→ Given problem
Print the full article below on joining CSV data in Apache Beam, word for word.

Joining CSV Data In Apache Beam

This article describes how we built a generic solution to perform joins of CSV data in Apache Beam. Typically in Apache Beam, joins are not straightforward. Beam supplies a Join library which is useful, but the data still needs to be prepared before the join, and merged after the join. How then do we perform these actions generically, such that the solution can be reused? Read on to find out!

Apache Beam is a unified framework for batch and streaming data sources that provides intuitive support for your ETL (Extract-Transform-Load) pipelines. Abstracting the application code from the executing engine (runner) means you can port your processes between runners. In this article, we will be using the Google Cloud Dataflow runner, which is a managed service on the Google Cloud Platform for running Beam jobs and provides useful autoscaling capabilities. We also use Beam’s Java SDK.

At Datatonic, we recently undertook a project for a client to build a data lake. This article describes our implementation of joins in Apache Beam for this project, allowing joins of generic CSV data.

The Project

This project aimed to build a data lake on GCP, using two of Google’s flagship technologies: Google Cloud Storage and BigQuery. The data lake should be generic enough so that, over time, it can scale up to handle data for all of the client’s business. To start with, the data lake was built for a single part of the client’s business. Once the initial data lake was built, the client would take full ownership of the data lake and expand it to cover their remaining businesses.

If you’ve looked at building a data lake on GCP before, you may recognise the following flow:

  1. Files land in GCS
  2. Dataflow reads the files from GCS and performs necessary processing
  3. Dataflow writes to GCS and BigQuery

The processing step can include joining data. For example, sales data might be split across multiple files. Joining the sales data and writing to a single location (e.g. a BigQuery table) is ideal for analytics. In this project, the files landing in GCS were CSVs. This made the processing simpler than, say, JSON, where we would have to consider nested data structures.

→ Data shown
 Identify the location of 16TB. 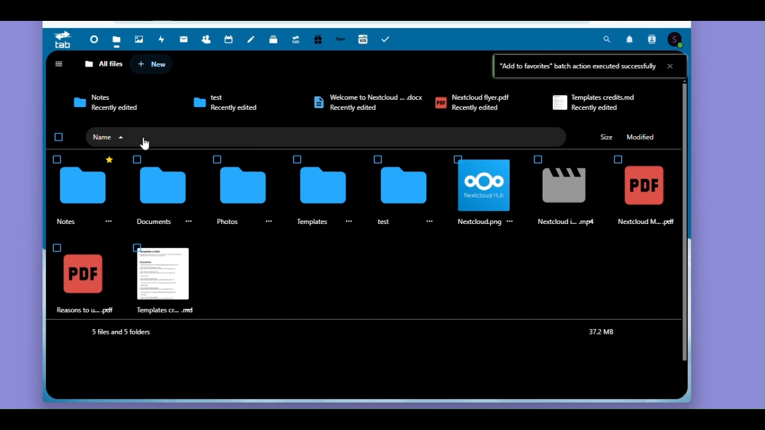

→ Result
Joining CSV Data In Apache Beam

This article describes how we built a generic solution to perform joins of CSV data in Apache Beam. Typically in Apache Beam, joins are not straightforward. Beam supplies a Join library which is useful, but the data still needs to be prepared before the join, and merged after the join. How then do we perform these actions generically, such that the solution can be reused? Read on to find out!

Apache Beam is a unified framework for batch and streaming data sources that provides intuitive support for your ETL (Extract-Transform-Load) pipelines. Abstracting the application code from the executing engine (runner) means you can port your processes between runners. In this article, we will be using the Google Cloud Dataflow runner, which is a managed service on the Google Cloud Platform for running Beam jobs and provides useful autoscaling capabilities. We also use Beam’s Java SDK.

At Datatonic, we recently undertook a project for a client to build a data lake. This article describes our implementation of joins in Apache Beam for this project, allowing joins of generic CSV data.

The Project

This project aimed to build a data lake on GCP, using two of Google’s flagship technologies: Google Cloud Storage and BigQuery. The data lake should be generic enough so that, over time, it can scale up to handle data for all of the client’s business. To start with, the data lake was built for a single part of the client’s business. Once the initial data lake was built, the client would take full ownership of the data lake and expand it to cover their remaining businesses.

If you’ve looked at building a data lake on GCP before, you may recognise the following flow:

  1. Files land in GCS
  2. Dataflow reads the files from GCS and performs necessary processing
  3. Dataflow writes to GCS and BigQuery

The processing step can include joining data. For example, sales data might be split across multiple files. Joining the sales data and writing to a single location (e.g. a BigQuery table) is ideal for analytics. In this project, the files landing in GCS were CSVs. This made the processing simpler than, say, JSON, where we would have to consider nested data structures.